Note
Go to the end to download the full example code
Indexing a Collection.#
In this example, we will see how to index a collection.
Initialization of the environment#
fs = fsspec.filesystem('memory')
cluster = dask.distributed.LocalCluster(processes=False)
client = dask.distributed.Client(cluster)
A collection can be indexed. This allows quick access to the data without having to browse the entire dataset.
Creating the test collection.#
For this latest example, we will index another data set. This one contains measurements of a fictitious satellite on several half-orbits.

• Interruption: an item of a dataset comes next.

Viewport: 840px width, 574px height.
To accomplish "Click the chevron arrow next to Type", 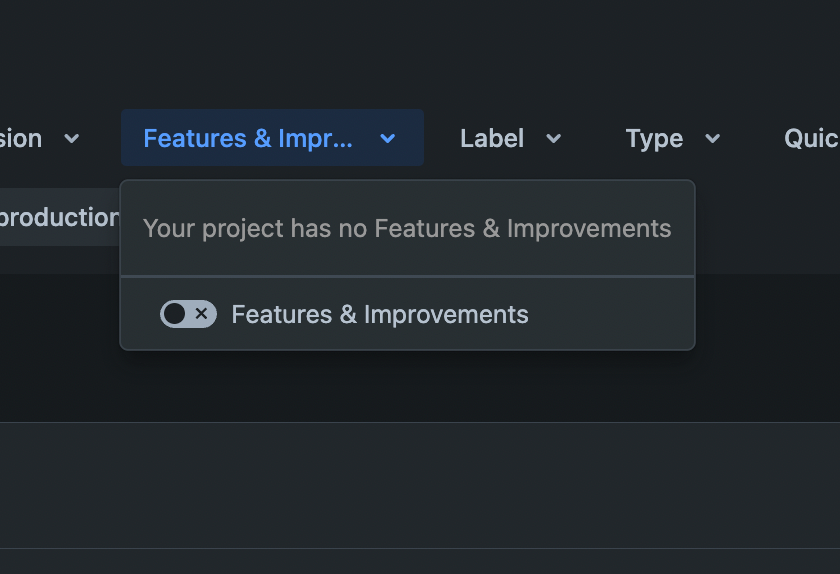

zds: zcollection.Dataset = zcollection.Dataset.from_xarray(
zcollection.partitioning.tests.data.create_test_sequence(5, 20, 10))
print(zds)
<zcollection.dataset.Dataset>
Dimensions: ('num_lines: 1000',)
Data variables:
time (num_lines) datetime64[ns]: dask.array<chunksize=(1000,)>
cycle_number (num_lines) int64: dask.array<chunksize=(1000,)>
pass_number (num_lines) int64: dask.array<chunksize=(1000,)>
observation (num_lines) float64: dask.array<chunksize=(1000,)>
collection: zcollection.Collection = zcollection.create_collection(
'time',
zds,
zcollection.partitioning.Date(('time', ), 'M'),
partition_base_dir='/one_other_collection',
filesystem=fs)
collection.insert(zds, merge_callable=zcollection.merging.merge_time_series)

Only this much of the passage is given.